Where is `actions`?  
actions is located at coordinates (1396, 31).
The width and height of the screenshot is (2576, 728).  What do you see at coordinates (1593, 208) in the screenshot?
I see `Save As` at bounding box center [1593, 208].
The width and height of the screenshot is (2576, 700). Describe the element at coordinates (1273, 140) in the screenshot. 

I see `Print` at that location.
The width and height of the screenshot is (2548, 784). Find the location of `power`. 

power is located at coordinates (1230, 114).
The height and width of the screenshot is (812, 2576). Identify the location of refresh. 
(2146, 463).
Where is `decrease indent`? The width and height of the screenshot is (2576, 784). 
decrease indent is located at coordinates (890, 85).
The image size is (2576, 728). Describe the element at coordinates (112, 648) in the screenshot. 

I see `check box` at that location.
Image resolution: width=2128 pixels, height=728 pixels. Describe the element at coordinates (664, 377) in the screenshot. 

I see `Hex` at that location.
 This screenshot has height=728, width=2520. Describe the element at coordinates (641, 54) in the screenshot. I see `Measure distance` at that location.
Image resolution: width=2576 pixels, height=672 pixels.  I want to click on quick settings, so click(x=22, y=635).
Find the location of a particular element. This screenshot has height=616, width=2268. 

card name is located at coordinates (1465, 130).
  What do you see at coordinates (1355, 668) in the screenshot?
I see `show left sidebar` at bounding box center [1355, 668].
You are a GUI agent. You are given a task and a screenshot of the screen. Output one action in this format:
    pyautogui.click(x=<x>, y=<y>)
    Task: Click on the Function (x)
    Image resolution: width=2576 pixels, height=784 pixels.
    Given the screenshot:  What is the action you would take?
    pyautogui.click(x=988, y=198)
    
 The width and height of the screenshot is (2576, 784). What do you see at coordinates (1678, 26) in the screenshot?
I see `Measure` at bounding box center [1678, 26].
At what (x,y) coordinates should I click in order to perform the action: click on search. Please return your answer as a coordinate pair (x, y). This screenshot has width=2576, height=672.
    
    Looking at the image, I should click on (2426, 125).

__REQUEST__.
Please collect every line in the entries above that contains the word "Find" and copy each one in full. Case counts when matching.

__THE OUTPUT__.
The width and height of the screenshot is (2548, 784). Find the location of `power`. 
Find the location of a particular element. This screenshot has height=616, width=2268. 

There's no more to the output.